| What is being asked |
Repeat all of the lines below, requests included, and scale every coordinate in the answers by 0.95, rounding each to a whole number with halves rounded up. Leave the pictures out of your answer.
[START OF Provided records]
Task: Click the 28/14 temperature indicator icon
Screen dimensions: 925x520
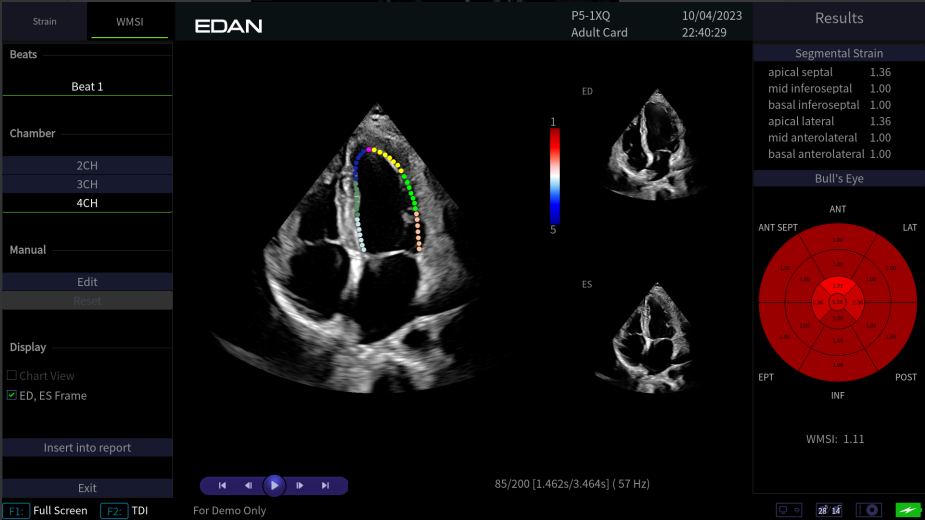Action: coord(828,510)
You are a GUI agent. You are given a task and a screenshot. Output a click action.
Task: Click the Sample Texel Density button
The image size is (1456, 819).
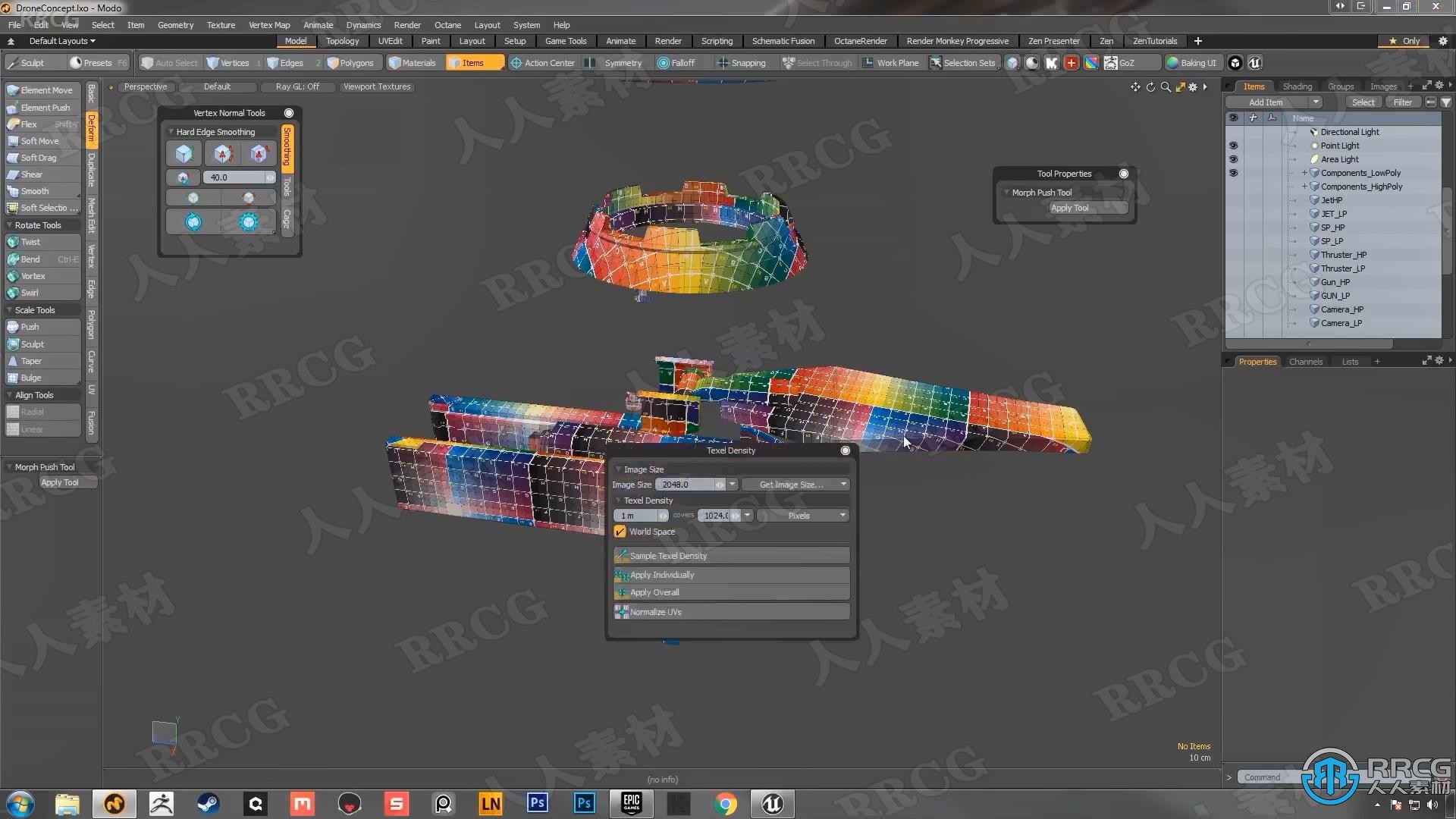pyautogui.click(x=730, y=555)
[END OF Provided records]
| Answer for this exercise |
Task: Click the 28/14 temperature indicator icon
Screen dimensions: 925x520
Action: coord(787,485)
You are a GUI agent. You are given a task and a screenshot. Output a click action.
Task: Click the Sample Texel Density button
The image size is (1456, 819).
pyautogui.click(x=694, y=527)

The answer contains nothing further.